By a 60-36 spread, those surveyed said that Supreme Court justices were more likely to be carrying out a personal or political agenda than working to render a fair and impartial judgment, an opinion that cut across party lines. John Roberts swore before Congress during his confirmation hearings that he had great respect for precedent. But once confirmed as chief justice, he embarked on a remarkable run of conservative judicial activism that has favored the wealthy while undermining affirmative action and protection for voting rights.
The people are seeing reality. And the ramifications of this Federalist Society takeover of the court majority are profound:
Big majorities in the GQR poll said that Supreme Court justices should no longer be appointed for life, that cameras should be allowed in the courtroom and that justices should disclose financial conflicts of interest and be bound by ethics rules.
It's hard to believe they aren't bound by conflict of interest and ethics rules already. But certain conservatives on the court routinely flout what common decency would suppose anyone with integrity in that powerful position would do. They don't care. (What are we going to do, impeach them? Not likely ...) And as for term limits, it appears that people are seeing that the court is such a powerful force in American politics that allowing them to remain on the bench for as many as 30 or 40 years beyond the the president who appointed them may not be such a great idea.

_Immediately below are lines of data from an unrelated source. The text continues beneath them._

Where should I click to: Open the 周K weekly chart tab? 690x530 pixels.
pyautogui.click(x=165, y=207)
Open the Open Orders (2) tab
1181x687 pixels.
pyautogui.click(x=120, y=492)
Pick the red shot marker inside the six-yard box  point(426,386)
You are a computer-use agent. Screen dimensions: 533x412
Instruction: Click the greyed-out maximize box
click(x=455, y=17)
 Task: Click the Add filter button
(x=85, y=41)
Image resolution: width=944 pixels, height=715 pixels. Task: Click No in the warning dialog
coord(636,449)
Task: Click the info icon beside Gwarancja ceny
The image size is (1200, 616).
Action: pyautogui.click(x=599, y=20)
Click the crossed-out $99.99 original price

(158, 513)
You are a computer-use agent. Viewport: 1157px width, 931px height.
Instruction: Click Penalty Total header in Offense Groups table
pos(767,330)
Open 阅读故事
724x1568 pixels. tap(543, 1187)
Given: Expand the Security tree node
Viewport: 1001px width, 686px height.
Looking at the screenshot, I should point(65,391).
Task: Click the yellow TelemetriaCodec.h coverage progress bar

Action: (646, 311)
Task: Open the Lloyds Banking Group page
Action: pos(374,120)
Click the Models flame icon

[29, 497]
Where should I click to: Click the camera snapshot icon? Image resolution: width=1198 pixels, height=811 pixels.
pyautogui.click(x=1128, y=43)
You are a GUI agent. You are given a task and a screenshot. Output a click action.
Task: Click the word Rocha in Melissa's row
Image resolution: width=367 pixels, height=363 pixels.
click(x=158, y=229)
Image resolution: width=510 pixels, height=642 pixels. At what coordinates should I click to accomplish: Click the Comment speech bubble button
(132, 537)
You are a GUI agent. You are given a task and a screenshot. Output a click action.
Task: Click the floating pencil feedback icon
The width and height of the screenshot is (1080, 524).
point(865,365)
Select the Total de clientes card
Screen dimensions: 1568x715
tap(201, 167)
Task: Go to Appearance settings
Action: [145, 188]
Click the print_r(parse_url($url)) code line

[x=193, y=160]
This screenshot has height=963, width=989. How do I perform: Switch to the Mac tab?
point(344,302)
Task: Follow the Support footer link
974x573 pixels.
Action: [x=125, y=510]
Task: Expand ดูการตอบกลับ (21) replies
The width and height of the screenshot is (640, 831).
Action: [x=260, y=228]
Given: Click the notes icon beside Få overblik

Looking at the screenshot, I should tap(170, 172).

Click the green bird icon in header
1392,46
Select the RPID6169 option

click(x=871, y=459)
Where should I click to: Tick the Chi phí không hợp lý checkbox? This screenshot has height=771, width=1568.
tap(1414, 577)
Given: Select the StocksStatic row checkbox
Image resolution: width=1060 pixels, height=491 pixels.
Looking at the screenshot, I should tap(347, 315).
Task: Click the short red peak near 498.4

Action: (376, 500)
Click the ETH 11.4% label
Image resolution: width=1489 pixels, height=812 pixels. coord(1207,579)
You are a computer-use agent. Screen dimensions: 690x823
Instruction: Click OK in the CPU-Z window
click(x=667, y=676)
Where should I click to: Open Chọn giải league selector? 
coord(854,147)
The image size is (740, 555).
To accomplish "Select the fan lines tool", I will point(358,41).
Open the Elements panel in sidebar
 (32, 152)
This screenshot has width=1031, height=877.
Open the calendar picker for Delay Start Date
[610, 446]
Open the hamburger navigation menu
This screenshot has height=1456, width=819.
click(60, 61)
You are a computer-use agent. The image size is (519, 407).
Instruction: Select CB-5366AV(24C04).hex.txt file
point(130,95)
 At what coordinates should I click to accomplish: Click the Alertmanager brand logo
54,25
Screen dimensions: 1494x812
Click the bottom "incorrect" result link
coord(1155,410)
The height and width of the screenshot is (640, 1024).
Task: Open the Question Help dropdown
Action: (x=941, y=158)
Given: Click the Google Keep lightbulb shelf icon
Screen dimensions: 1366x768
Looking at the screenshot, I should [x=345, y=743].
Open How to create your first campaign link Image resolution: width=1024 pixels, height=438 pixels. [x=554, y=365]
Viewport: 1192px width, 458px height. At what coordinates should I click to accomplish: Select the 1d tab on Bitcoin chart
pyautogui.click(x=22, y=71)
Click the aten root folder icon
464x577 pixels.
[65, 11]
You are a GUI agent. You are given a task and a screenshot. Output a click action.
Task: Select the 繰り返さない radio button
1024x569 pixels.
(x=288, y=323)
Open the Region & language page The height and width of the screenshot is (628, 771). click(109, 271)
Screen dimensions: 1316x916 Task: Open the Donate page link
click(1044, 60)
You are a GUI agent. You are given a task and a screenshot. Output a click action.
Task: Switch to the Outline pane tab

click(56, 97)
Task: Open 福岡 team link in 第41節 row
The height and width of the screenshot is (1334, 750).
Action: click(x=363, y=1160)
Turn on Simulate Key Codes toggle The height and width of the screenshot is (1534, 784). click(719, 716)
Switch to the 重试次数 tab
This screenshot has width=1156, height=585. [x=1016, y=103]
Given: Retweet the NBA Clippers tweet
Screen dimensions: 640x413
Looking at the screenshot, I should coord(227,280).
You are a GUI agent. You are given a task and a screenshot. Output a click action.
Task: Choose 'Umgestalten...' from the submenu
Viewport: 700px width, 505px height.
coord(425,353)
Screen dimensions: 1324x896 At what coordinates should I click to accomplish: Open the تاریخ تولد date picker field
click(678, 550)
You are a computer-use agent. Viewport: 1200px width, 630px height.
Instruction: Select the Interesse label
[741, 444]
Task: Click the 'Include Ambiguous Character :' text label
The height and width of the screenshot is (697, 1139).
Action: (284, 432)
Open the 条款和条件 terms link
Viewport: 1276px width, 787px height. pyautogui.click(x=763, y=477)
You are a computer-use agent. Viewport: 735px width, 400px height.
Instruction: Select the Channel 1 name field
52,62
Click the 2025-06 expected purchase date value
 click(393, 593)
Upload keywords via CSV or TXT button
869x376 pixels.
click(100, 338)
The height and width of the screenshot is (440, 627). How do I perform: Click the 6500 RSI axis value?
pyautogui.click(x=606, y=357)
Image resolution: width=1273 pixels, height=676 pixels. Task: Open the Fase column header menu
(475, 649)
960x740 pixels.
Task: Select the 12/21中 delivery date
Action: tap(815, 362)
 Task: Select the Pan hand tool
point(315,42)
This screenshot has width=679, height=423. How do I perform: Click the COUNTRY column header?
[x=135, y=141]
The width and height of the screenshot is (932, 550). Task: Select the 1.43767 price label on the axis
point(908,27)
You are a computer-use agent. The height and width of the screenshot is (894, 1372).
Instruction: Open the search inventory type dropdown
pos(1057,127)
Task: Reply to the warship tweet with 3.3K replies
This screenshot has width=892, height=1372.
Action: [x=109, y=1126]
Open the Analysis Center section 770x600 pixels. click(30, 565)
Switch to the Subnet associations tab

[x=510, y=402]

When I was growing up the Court seemed like a magnificent institution that had the ability to reach beyond normal politics and take the country past its failures and into the future. It never really was all that --- it was always a political institution peopled by political actors. But it wasn't a nakedly partisan institution like it is now. The conservative majority isn't just driven by ideology --- it identifies very strongly with the Republican party and its decisions are colored by that identification. It seems they have not been able to hide that from the American people and they may end up paying a big price for it as an institution.